|Ph.D Student||Alon Ofir|
|Subject||Selection Rules for the High Harmonic Generation Spectra|
by Dynamical Symmetry Analysis
|Department||Department of Chemistry||Supervisor||Professor Emeritus Nimrod Moiseyev|
A unified theory for obtaining the selection rules for the high-order harmonic generation spectra in various experimental setups is formulated by identifying the dynamical symmetries of the molecular and atomic targets inside laser fields. By doing so, we place dynamical symmetry analysis of harmonic generation processes on a foundation equally as firm as that possessed by symmetry analysis in spectroscopy.
For three-dimensional many-electron time-periodic Hamiltonians (T=2p/w) which are invariant under an N-th order dynamical symmetry we prove that only the (kN±R)-th (k=1,2,3,…;0<R<N) high-order harmonics are generated. In fact, dynamically symmetric systems can be used not only as “filters” of the high-order harmonics, but also as their “amplifires”.
We show that the selection rules for the high-order harmonic generation spectra obtained under specific experimental conditions may break down when the dipole approximation is not applicable. This finding is important in view of the increasing effort in using the high-order harmonic generation from atoms as a source for coherent X-rays and sub-femtosecond pulses.

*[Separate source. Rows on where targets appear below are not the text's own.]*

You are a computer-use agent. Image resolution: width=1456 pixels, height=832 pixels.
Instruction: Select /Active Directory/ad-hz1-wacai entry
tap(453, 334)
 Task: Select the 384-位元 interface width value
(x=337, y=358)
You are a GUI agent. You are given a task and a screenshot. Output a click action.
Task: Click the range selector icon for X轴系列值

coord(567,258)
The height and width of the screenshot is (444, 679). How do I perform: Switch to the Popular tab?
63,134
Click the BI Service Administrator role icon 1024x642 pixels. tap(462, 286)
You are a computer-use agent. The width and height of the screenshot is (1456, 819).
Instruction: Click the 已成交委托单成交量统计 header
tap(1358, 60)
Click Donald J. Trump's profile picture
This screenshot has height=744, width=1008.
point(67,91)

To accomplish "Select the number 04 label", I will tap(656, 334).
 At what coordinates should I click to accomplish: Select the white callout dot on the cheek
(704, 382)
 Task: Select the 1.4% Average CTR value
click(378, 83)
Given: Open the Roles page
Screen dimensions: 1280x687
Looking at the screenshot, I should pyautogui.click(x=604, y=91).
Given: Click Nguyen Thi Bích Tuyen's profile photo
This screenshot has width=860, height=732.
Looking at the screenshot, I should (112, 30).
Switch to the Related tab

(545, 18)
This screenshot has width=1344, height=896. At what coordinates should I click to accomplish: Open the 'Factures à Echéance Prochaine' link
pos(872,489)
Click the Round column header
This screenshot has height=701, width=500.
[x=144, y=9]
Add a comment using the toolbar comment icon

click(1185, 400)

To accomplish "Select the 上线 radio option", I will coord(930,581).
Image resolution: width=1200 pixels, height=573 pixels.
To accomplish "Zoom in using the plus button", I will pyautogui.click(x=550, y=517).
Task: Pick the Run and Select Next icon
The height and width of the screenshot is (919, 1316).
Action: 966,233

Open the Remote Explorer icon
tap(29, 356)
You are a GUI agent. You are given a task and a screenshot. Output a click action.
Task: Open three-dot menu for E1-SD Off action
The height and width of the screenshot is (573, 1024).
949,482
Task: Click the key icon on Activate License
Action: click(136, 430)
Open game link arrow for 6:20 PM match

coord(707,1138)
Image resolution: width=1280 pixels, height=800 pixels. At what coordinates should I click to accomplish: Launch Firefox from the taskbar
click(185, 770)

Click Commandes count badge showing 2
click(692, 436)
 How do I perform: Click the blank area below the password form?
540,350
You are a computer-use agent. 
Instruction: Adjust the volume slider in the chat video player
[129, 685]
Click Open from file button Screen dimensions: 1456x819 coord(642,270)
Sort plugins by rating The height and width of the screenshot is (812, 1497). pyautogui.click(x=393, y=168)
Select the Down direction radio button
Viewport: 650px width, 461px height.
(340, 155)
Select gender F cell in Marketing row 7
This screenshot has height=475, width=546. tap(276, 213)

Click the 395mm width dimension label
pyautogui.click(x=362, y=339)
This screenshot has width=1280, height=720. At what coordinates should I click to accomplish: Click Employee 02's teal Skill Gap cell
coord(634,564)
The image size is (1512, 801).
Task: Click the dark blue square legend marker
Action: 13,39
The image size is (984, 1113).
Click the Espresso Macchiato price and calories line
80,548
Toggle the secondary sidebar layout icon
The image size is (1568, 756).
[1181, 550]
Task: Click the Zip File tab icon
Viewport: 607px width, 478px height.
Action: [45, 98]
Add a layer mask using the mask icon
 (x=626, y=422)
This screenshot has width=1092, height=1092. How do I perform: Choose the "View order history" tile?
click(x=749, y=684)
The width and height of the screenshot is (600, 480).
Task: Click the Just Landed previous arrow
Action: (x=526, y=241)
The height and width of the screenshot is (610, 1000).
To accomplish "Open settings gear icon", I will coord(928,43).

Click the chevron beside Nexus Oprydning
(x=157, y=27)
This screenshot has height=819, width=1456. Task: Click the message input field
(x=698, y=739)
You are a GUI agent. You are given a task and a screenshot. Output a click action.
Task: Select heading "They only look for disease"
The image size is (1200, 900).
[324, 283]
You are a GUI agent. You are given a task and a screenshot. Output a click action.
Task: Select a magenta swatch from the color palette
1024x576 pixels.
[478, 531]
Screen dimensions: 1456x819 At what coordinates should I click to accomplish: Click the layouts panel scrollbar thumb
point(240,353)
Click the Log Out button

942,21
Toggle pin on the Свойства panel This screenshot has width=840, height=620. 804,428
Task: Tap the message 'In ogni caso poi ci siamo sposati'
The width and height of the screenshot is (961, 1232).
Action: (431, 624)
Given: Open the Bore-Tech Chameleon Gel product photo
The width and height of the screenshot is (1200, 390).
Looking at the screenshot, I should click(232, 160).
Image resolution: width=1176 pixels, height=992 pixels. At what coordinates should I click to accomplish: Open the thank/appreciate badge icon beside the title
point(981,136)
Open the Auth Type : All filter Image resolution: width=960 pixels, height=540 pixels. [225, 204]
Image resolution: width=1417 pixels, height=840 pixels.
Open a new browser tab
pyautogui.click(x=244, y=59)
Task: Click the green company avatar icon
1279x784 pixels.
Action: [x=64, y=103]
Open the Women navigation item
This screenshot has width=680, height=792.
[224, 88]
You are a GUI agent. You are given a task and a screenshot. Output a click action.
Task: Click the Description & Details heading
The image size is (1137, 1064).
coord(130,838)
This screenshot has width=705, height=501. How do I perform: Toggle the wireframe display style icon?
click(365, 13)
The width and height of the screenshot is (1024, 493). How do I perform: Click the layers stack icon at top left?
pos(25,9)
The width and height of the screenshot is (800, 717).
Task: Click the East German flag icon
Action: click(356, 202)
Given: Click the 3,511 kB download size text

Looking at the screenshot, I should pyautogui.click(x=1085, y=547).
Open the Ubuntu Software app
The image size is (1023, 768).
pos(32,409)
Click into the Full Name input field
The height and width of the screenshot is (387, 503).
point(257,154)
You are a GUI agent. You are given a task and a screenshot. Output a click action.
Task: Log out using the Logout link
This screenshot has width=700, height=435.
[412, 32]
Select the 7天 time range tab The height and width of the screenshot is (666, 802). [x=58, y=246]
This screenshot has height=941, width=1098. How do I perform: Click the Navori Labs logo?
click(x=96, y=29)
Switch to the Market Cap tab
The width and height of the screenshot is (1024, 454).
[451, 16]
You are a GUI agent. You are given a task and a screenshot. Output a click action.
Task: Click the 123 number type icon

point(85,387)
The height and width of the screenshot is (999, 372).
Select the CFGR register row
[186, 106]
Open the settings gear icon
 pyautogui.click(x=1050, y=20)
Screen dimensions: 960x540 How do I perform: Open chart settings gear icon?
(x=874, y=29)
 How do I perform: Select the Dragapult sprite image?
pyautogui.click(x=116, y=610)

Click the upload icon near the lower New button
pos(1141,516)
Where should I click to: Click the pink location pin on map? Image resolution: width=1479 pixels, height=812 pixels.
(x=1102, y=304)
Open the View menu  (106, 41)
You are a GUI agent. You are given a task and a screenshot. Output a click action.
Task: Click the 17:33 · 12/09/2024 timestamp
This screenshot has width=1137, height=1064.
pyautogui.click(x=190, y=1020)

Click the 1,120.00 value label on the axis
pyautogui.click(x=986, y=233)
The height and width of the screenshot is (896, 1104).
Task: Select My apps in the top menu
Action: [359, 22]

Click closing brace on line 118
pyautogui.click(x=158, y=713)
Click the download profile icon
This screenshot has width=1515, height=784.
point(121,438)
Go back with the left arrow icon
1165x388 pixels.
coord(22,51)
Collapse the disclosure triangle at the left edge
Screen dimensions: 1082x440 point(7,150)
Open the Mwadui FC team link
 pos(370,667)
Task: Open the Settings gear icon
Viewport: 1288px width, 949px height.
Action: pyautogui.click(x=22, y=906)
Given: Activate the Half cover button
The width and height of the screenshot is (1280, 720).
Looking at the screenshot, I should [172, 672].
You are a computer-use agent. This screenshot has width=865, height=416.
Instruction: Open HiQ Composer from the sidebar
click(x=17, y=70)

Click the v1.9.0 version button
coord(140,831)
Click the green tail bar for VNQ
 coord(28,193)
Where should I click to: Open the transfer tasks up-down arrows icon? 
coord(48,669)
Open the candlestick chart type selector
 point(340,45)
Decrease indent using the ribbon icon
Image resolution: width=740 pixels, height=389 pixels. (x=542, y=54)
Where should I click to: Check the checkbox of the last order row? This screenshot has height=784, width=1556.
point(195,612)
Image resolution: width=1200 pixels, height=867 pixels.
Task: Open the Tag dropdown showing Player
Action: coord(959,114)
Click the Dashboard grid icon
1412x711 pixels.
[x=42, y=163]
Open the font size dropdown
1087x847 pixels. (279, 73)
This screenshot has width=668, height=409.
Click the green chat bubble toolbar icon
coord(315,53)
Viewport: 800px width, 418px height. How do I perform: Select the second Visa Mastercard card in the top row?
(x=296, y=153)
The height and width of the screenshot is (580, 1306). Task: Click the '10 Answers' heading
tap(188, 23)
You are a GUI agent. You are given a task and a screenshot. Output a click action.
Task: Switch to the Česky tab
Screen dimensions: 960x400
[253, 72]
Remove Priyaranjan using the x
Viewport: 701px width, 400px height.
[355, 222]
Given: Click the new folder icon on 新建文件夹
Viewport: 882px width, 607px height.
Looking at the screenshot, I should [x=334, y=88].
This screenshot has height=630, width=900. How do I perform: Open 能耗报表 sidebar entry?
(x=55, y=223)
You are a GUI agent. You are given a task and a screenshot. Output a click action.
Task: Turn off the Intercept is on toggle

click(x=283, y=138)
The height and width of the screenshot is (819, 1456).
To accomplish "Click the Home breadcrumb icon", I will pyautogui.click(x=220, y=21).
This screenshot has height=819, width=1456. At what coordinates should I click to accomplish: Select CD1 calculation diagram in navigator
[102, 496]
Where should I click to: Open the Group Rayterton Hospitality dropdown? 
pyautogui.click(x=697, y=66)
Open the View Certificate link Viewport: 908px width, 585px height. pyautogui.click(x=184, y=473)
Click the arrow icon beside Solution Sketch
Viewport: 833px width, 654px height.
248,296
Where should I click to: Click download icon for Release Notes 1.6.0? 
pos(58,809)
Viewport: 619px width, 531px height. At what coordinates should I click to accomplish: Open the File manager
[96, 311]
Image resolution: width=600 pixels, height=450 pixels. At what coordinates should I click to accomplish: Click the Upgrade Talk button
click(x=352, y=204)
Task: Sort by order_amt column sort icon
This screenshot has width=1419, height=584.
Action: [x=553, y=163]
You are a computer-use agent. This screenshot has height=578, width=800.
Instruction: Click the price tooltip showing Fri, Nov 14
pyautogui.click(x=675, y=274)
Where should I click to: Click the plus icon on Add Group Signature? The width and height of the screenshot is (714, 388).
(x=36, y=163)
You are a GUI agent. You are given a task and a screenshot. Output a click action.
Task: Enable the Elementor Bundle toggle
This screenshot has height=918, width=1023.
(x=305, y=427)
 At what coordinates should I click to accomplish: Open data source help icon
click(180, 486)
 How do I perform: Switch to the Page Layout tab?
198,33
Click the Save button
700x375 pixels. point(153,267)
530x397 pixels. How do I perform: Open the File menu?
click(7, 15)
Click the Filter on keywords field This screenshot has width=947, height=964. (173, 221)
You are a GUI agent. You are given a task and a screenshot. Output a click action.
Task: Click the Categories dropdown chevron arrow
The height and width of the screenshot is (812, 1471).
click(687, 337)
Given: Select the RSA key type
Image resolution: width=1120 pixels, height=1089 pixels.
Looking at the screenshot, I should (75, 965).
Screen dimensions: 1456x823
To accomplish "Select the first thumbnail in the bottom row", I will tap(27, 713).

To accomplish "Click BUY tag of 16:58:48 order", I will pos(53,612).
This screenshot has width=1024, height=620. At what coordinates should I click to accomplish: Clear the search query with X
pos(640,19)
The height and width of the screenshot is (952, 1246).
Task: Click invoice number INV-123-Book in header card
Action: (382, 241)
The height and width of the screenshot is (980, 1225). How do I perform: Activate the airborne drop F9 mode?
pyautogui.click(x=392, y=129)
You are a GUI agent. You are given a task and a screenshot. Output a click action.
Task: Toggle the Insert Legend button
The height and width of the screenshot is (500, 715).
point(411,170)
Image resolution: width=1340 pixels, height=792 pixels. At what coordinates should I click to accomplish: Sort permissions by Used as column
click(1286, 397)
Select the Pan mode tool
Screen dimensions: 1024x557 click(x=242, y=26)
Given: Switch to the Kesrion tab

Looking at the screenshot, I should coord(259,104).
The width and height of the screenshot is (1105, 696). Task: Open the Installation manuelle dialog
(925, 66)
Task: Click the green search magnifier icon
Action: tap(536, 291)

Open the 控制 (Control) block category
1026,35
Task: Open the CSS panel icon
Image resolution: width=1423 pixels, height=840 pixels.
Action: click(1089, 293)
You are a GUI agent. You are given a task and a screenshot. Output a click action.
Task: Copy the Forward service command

Using the theory of dynamical symmetry we find the selection rules for the harmonic generation sepctra by single-walled carbon nanotubes interacting with monochromatic circularly-polarized laser fields. Our results show that carbon nanotubes can be excellent candidates for a selective generation of soft X-ray radiation.
By analyzing the point-groups of the non-symmorphic rod-groups of single-walled carbon nanotubes we show for the first time that all single-walled achiral carbon nanotubes possess only 8 Raman-active and 3 infrared-active phonon modes. This is in contrast to previously predicted 15-16 and 6-7 active modes, respectively. On the same ground we show that all single-walled chiral carbon nanotubes possess 14 (instead of 15) Raman-active and 6 (instead of 9) infrared-active phonon modes.